START Text extract

Delving into the problem from another perspective, it has been evident that though political parties emphasised on a moral ideological enterprise in the last two-three decades of the past century, winnability in elections emerged as a practical requirement for political survival. Parties began to use ideology to justify practical manoeuvring and war of positions. The 1990s was a watershed moment in this regard.

Globalisation of the Indian economy directly impacted popular representation of politics as a section of the population began to be steadily ignored and pushed to poverty and squalor. In this changed scenario, the election centric meaning of politics was interestingly redefined. People’s movements in contemporary India represent a very different kind of politics. These movements raise the issues of caste, class, gender and communalism that goes against the basic tenets of justice, inclusiveness and equality. The only concern of the political parties appears to be just winnability of elections by hook or by crook.

Such a situation has arisen because elected representatives amass huge wealth and thus winning elections is the prime motto. Most leaders care little for people’s welfare and have very little contact at the grassroots. This was not situation say around five decades back. The declining political atmosphere has been the influence of materialism and consumerism inherited from the West.

Moreover, while the major political party has been harping on Hindu nationalism, it has very little or virtually no respect for the ethos and culture of the country. Added to this, following a policy of alienating the minority communities, is just aimed at garnering votes of the Hindus in the northern and western belts where illiteracy and ignorance is quite high. Whatever the leaders may talk in public, the focus is just to get votes by misguiding the masses and specially the youth,

With what are seen as wrong economic policies being followed with rising unemployment and underemployment coupled with inflation, the party in power has no other alternative but to motivate the youth about Hindu nationalism, leading to jealousy, hatred and community discord. The nasty political trends that are manifest today speaks poorly about the government in power and its tendency to split society, just to garner votes from the majority community.

END Text extract

_List of tasks_:
• a. Check three statements against the text on Indian electoral politics: (i) it calls the 1990s a watershed moment; (ii) it says most leaders keep close contact with the grassroots; (iii) it links the declining political atmosphere to materialism and consumerism inherited from the West. For each, answer yes or no and quote the deciding words.
• b. Find every line in the entries that contains the word "checkbox", matching case, and copy each one.

START Supplied information

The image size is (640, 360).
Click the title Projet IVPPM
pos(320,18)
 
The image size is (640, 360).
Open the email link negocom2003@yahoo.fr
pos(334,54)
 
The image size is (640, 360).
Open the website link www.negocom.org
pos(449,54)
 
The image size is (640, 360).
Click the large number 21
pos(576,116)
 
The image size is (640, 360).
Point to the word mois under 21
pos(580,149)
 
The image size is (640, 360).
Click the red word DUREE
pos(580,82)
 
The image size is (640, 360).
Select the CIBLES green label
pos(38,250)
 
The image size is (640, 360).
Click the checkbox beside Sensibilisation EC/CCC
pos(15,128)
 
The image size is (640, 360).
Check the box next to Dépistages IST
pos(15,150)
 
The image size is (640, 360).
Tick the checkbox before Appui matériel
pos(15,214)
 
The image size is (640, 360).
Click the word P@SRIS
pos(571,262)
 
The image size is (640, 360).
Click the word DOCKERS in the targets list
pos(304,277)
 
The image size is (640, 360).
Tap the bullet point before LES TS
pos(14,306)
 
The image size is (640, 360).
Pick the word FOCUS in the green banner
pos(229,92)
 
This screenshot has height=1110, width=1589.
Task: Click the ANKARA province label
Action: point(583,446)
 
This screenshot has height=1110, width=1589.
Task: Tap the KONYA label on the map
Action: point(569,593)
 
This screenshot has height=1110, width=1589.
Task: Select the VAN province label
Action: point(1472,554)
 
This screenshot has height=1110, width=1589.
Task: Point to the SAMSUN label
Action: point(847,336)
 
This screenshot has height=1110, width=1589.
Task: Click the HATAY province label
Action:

END Supplied information

_Responses to the tasks_:
• a.
(i) Yes: "The 1990s was a watershed moment in this regard."
(ii) No: "Most leaders care little for people’s welfare and have very little contact at the grassroots."
(iii) Yes: "The declining political atmosphere has been the influence of materialism and consumerism inherited from the West."

• b.
Click the checkbox beside Sensibilisation EC/CCC
Tick the checkbox before Appui matériel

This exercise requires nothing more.